Today, October 23, is the International Day of the Snow Leopard, a day to bring attention to the endangered ‘ghosts of the mountains’. This rare and elusive species needs urgent conservation action across its range. To this end, S.P.E.C.I.E.S. is pleased to be a principal partner in a new initiative in Nepal seeking to address human-leopard conflict.

As few as 4,000 snow leopards may be left in the wild, and their population is thought to have dropped by some 20 percent in the last 16 years. They range over the high mountains of Central Asia, and can be found in Afghanistan, Bhutan, China, India, Kazakhstan, Kyrgyzstan, Mongolia, Nepal, Pakistan, Russia, Tajikistan, and Uzbekistan.

A recent study by TRAFFIC reminds us that snow leopards face grave threats in the wild. The report found that between 220 and 450 are killed every year, most of them due to human-wildlife conflict. Snow leopards often prey on livestock, and in return, they are hunted and killed by farmers. The distinctive fur of the snow leopard is also highly sought after, and the pelt trade is another cause of their rapid decline.

A snow leopard stalks the photographer. Photo by Mark Dumont, Flickr CC.

S.P.E.C.I.E.S. and partner Biodiversity Conservancy Nepal (BCN) hope to launch a project to conserve the snow leopard in the Api Nampa Conservation Area in Nepal. Api Nampa is rich in other biodiversity and is home to other endangered species such as the Himalayan black bear, red panda, and the common langur.

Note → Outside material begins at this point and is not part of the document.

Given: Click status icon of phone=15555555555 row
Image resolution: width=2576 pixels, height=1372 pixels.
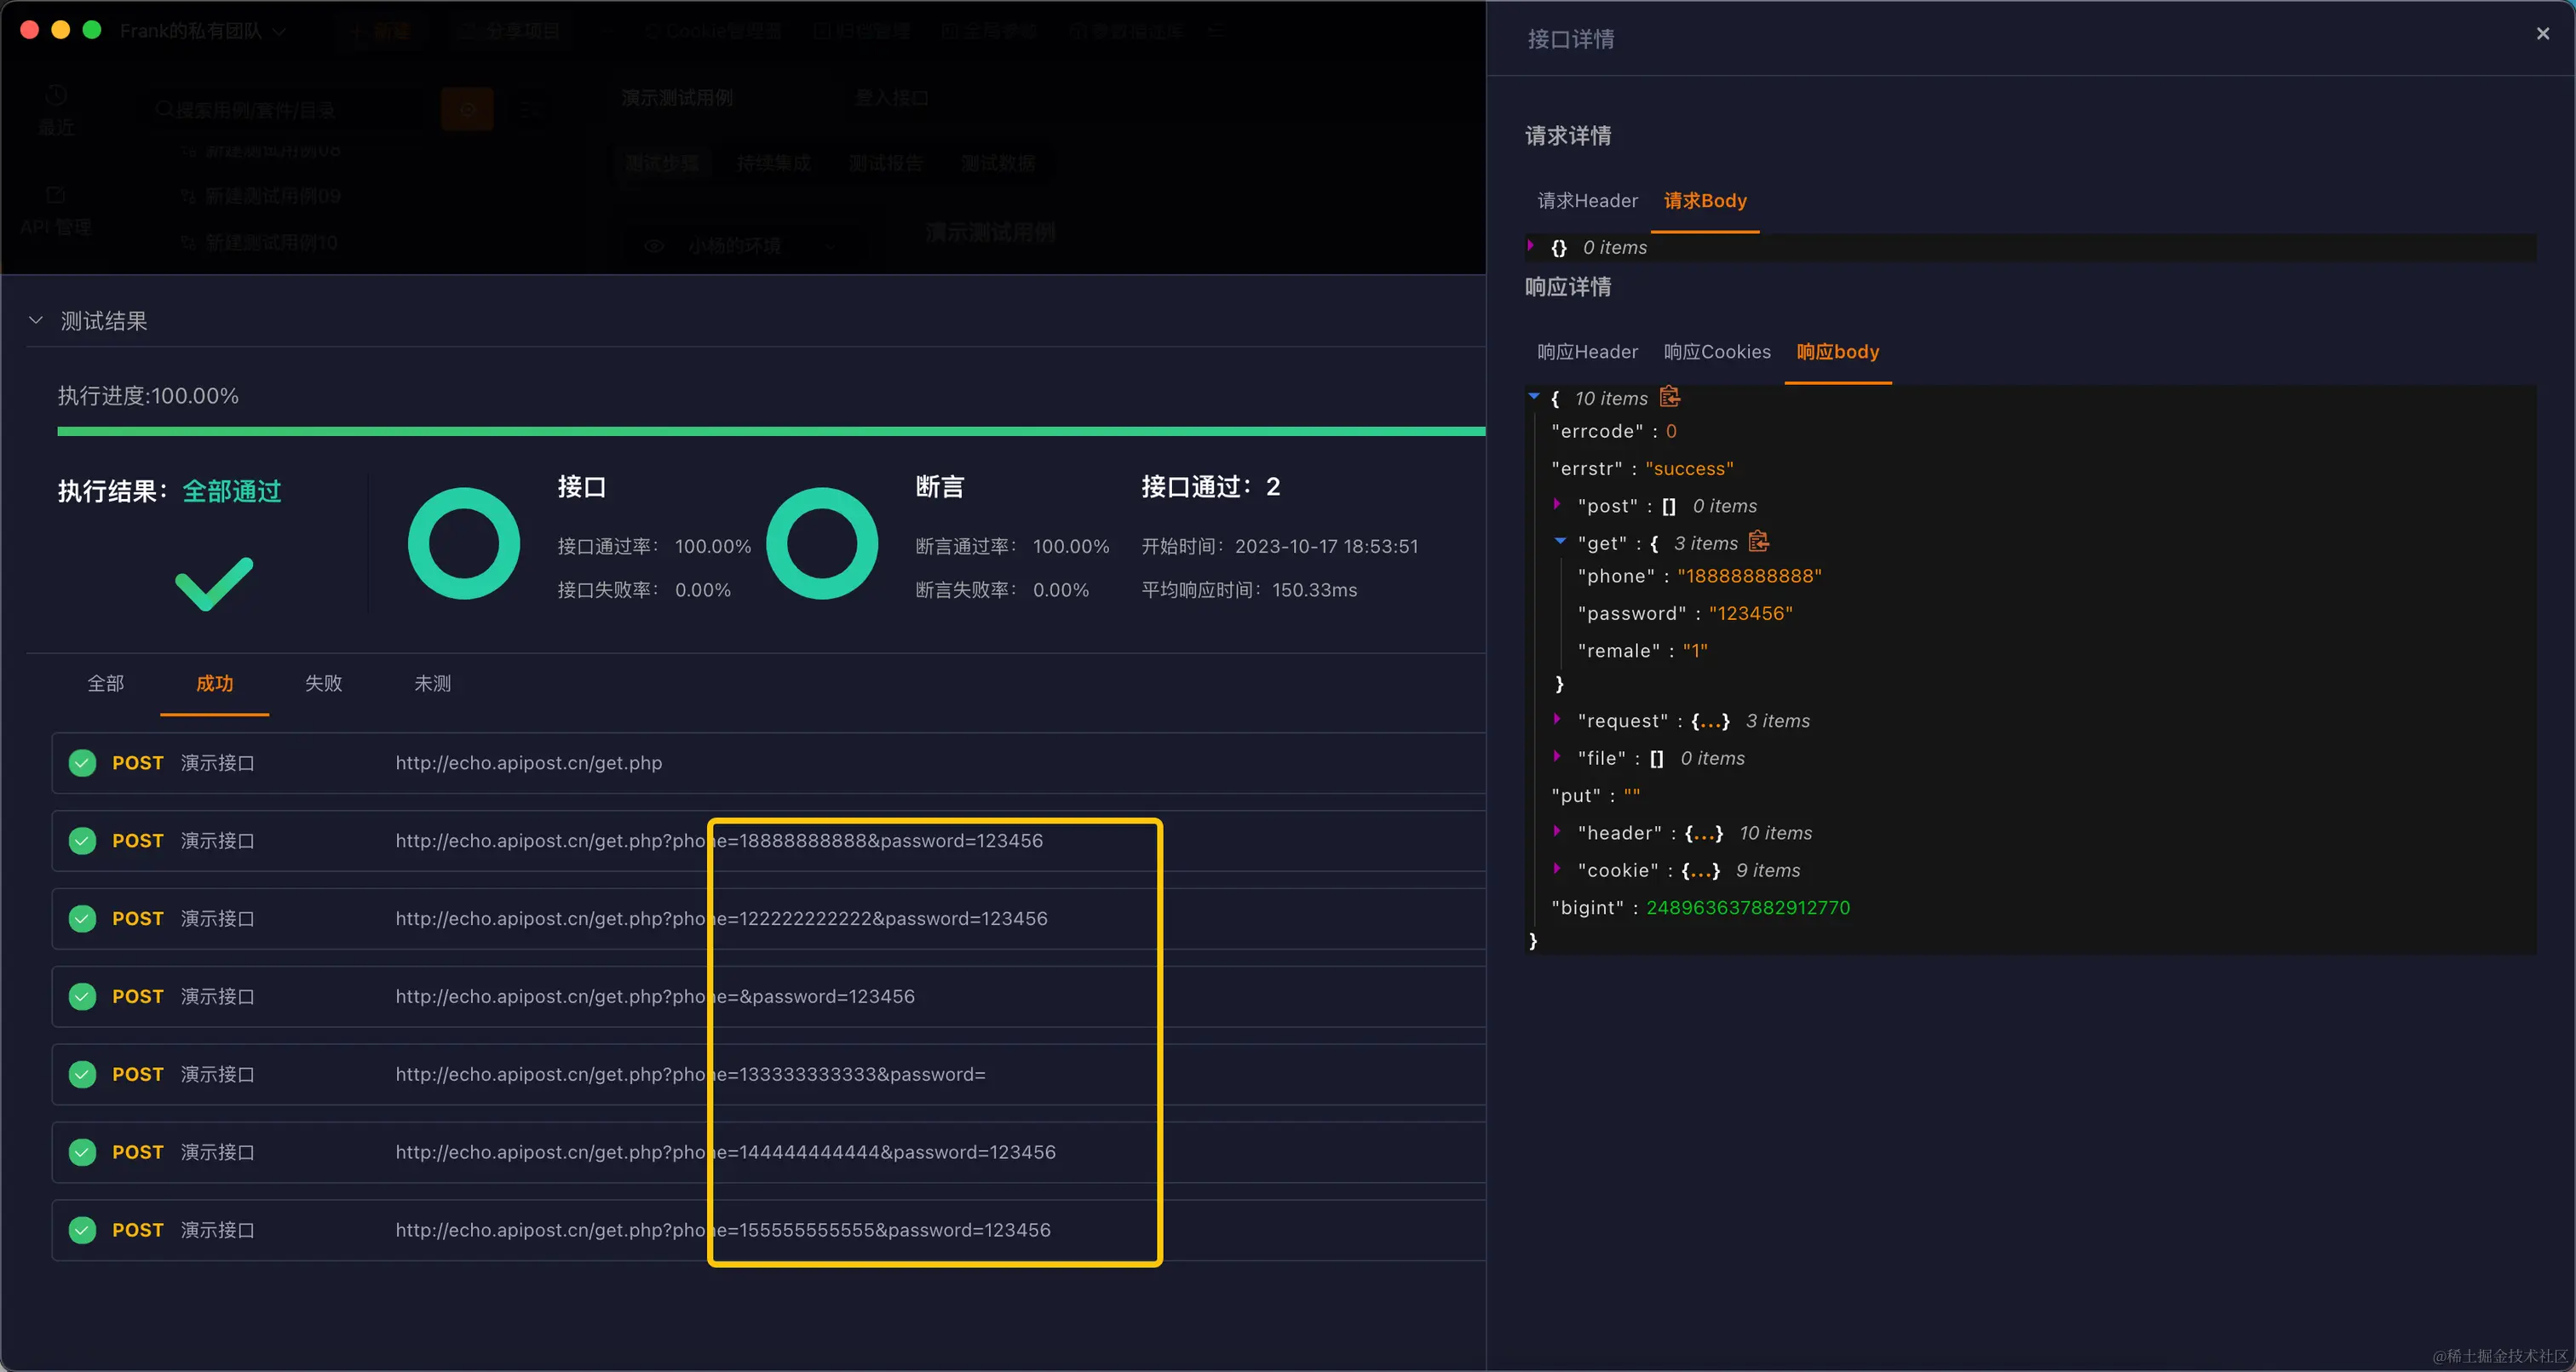Looking at the screenshot, I should tap(82, 1230).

Api Nampa is located in western Nepal and the protected area covers 1,903 square kilometres. Created in 2010, the area has not yet been rigorously surveyed for snow leopards. S.P.E.C.I.E.S. and BCN will survey and assess the status of the local snow leopard population to identify the intensity, frequency, and distribution of human-leopard conflict zones. This will allow them to identify high priority areas for conservation so that work can begin with local people to reduce conflict and lower snow leopard mortality.